STT on normal option trades done in the market is charged at 0.05% on the selling side of the premium value of the option irrespective of whether you buy first or sell first.
When you buy options first, then you do not pay the STT as it will charged on the selling premium value when you will square that open position by selling in the market.
Also if you have short/ write options first, then you have to pay the STT first and you will not be charged when you will square the position by buying the position back in the market trade.
Simply put, if you are doing both the side of the trade (Buy and sell or sell and buy) through the market trade, then STT of 0.05% on sell value will be charged.

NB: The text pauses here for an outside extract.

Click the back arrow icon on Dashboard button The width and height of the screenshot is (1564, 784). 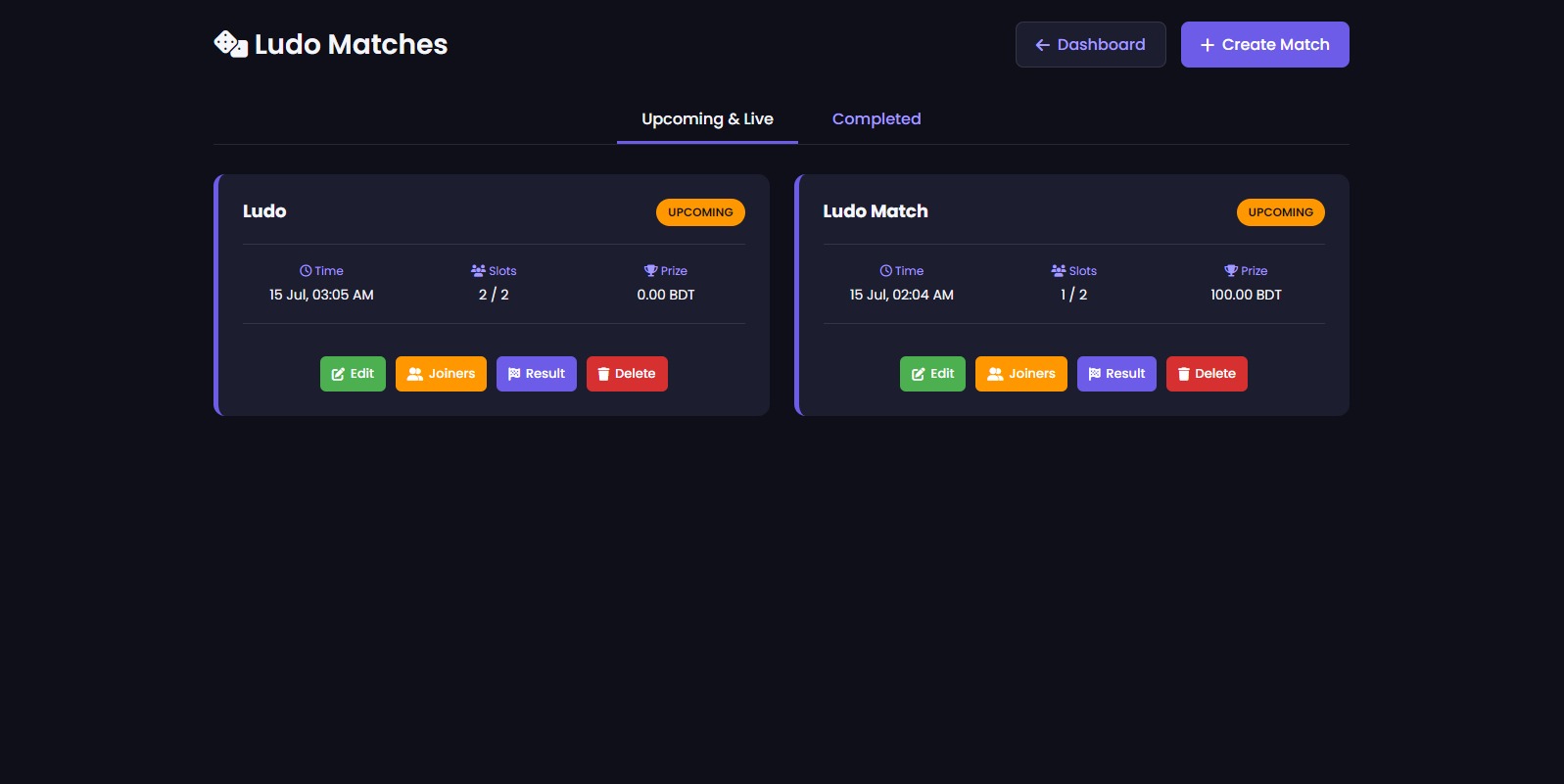1043,45
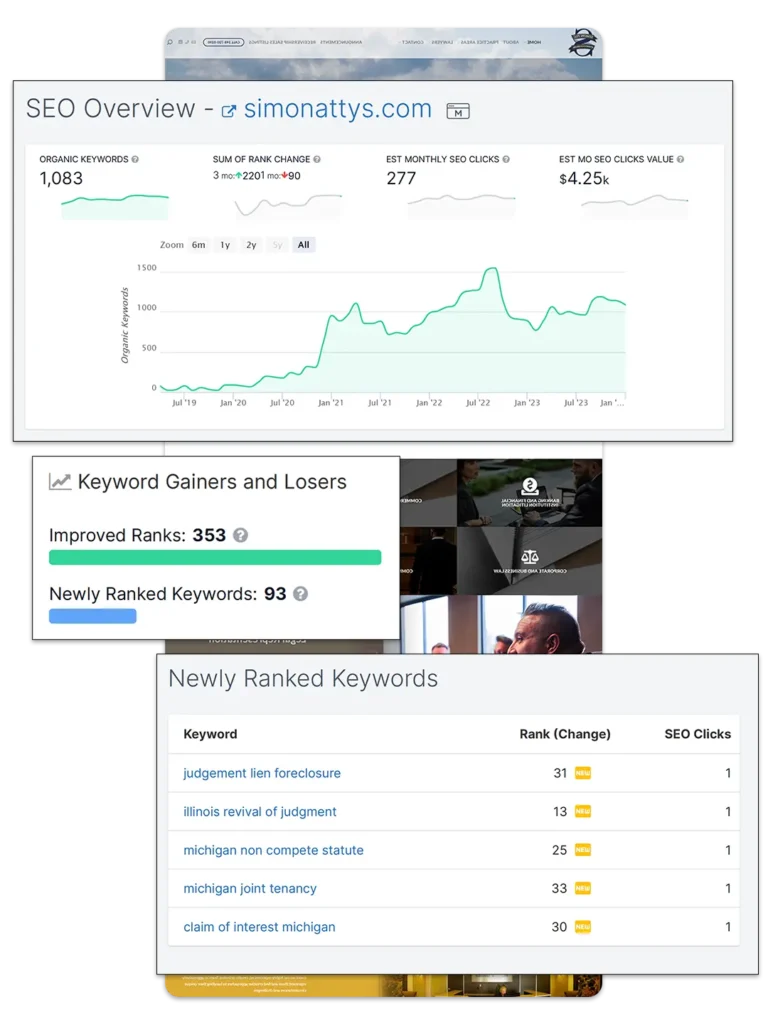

Say, if you have bought one lot of Bank Nifty 19000 Weekly Call Option at Rs. 100 then you don`t have to pay the STT but when you sell it in market say @ Rs. 110 (before the market close on expiry day) then a STT of Rs. 2.20 (calculates as below) will be charged, which is very insignificant
= (110 x 40) x 0.05 percent
Selling Premium x Lot Size x STT Rate
Similarly, if you have sold one lot of Bank Nifty 19000 Weekly Call Option at Rs. 100 then you pay STT of Rs. 2.00 (calculates as below) and when you will buyback this call options say @ Rs. 90 (before the expiry) then you need not to pay any STT as you have already paid when you sold it short.
= (100 x 40) x 0.05 percent
Selling Premium x Lot Size x STT Rate
Similar case is applied when you bought or write put option and square the open position in the market before the close of the market on the expiry day. Then STT of standard 0.05% will be charged on the selling value of the premium.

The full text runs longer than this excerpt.